ISO 15189 is generally based on ISO 9001 and ISO 17025 standards. The ISO 9001 standard is for quality management and ISO 17025 is for laboratory of testing and calibration. In this article, we delve into the benefits of ISO 15189 certification and how to obtain ISO 15189 certification. In the era of online, there are lots of courses present likewise ISO 15189 Lead Implementer training course is designed for awareness of ISO 15189 and its implementation.
Benefits of ISO 15189 Certification
It is commonly recognized that when a laboratory is ISO accredited, it obtains not only local but also international recognition. This privilege is also granted under the ISO 15189 standard for medical laboratories. However, there are other advantages to ISO 15189 certification that go beyond brand image and commercial objectives.
- Risk mitigation
- Management of Quality Has Been Improved
- Enhanced Efficiency
- Enhanced marketability
- Satisfaction of customers
How to execute and obtain ISO 15189 certification?
The ISO 15189 standard emphasizes the need of involving the management committee while developing a new quality management system. And, of course, before making any adjustments or alterations, one must review all of the requirements for establishing the proper procedures and processes to comply with the standard.
The management committee of the medical laboratory bears significant responsibility and plays a vital role in process design, implementation, and continuous improvement by providing:
- The necessary policy and managerial support;
- The company's distribution of jobs and duties;
- All of the resources required to meet the requirement;
- Adequate training is necessary for the successful implementation of a QMS.
Several conditions must be met before implementing a QMS based on ISO 15189. Here are a few examples:
Organizational prerequisites:
- The formulation and implementation of a general policy, including its objectives and indicators;
- System of communication with all stakeholders
- Personnel education.
Requirements for risk management:
- The use of quality assurance principles through the general supervision of documentation
- Procedures and analytical methods list; risk prevention; quality controls; internal audits
- The overall action plan
Technical requirements
- Material, equipment, and facility management; environmental considerations (consumables, waste, etc.)

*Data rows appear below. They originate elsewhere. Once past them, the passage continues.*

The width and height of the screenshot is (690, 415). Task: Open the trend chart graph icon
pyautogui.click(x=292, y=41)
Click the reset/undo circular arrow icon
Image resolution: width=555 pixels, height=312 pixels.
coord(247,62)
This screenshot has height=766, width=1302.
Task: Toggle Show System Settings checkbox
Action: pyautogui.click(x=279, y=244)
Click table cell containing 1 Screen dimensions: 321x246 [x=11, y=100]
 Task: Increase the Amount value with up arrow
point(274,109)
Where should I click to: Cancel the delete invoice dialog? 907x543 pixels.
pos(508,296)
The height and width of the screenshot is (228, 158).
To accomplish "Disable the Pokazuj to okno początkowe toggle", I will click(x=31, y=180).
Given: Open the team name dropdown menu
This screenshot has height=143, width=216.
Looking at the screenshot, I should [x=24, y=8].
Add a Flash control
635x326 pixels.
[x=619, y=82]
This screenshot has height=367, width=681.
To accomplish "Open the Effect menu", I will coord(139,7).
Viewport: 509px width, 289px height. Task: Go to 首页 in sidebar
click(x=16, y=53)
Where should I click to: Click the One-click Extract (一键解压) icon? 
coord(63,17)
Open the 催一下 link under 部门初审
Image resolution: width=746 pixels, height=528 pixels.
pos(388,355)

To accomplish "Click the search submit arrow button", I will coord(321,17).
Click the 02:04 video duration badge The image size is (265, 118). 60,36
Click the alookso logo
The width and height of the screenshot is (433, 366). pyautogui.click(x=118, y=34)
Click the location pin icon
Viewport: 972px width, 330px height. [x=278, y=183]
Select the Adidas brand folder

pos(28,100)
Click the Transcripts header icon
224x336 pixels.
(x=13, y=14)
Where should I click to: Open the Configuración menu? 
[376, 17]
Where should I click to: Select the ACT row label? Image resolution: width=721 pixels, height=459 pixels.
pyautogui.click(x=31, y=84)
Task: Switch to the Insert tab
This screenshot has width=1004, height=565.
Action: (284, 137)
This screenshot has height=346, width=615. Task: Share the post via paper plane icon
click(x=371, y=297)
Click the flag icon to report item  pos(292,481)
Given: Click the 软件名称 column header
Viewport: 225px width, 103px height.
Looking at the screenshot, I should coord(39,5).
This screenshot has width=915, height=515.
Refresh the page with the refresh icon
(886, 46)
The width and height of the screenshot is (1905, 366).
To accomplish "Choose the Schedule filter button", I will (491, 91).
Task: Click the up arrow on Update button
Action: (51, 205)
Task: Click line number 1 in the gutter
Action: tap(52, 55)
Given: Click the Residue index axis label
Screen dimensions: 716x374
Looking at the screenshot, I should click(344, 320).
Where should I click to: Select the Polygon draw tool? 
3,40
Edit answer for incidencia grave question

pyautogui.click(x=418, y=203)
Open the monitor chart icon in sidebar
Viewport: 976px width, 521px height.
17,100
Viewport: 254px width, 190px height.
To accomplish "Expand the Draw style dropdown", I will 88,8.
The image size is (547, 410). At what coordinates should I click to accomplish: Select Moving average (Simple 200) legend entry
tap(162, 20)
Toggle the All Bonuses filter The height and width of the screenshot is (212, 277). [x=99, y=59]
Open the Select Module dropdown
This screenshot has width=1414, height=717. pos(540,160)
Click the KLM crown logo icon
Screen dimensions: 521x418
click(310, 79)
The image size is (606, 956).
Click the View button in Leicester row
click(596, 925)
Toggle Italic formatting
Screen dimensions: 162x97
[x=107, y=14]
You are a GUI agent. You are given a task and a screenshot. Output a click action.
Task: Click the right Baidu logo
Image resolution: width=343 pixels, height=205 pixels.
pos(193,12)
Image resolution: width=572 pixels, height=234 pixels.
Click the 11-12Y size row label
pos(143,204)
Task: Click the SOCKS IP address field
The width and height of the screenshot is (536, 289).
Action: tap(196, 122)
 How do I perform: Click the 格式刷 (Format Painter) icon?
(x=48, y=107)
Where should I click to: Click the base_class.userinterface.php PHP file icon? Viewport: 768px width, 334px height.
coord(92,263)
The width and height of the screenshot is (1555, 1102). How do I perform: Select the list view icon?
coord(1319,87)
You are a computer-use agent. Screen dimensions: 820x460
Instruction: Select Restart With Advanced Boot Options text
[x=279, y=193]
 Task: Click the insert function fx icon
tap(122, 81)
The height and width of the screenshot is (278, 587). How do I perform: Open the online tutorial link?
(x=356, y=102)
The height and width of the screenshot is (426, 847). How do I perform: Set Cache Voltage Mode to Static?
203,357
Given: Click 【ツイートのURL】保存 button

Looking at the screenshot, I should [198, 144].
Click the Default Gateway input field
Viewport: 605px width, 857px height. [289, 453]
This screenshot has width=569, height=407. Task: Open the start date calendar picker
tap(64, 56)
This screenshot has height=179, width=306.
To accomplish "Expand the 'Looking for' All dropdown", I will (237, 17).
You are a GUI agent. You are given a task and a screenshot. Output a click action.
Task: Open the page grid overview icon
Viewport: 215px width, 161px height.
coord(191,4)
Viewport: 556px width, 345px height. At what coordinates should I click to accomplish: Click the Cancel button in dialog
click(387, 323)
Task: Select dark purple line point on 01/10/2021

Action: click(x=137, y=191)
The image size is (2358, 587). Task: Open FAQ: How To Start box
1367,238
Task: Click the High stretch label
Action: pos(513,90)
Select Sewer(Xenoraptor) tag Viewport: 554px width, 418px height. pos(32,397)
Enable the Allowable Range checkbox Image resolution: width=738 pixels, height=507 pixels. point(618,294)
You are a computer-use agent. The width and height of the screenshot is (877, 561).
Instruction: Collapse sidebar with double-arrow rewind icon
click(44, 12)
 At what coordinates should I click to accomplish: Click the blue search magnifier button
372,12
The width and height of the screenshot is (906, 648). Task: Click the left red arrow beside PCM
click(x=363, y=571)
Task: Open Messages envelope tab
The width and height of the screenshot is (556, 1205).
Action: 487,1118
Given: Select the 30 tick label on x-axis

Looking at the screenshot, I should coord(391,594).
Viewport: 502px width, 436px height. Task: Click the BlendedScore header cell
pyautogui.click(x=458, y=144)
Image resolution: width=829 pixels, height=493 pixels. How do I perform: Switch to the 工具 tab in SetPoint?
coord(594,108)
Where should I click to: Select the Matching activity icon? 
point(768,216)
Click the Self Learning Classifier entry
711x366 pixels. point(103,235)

- The laboratory's computer system.
The ISO 15189 standard is an international accreditation for high-quality medical laboratories. ISO 15189, like all other ISO standards, requires the laboratory to take a technically, managerially, and administratively difficult approach. To successfully complete these duties, firms can rely on digital solutions to save time, innovate, and conduct self-assessment prior to a certification audit. This technology, together with ISO certification, will ensure the successful and efficient implementation of an effective quality management system.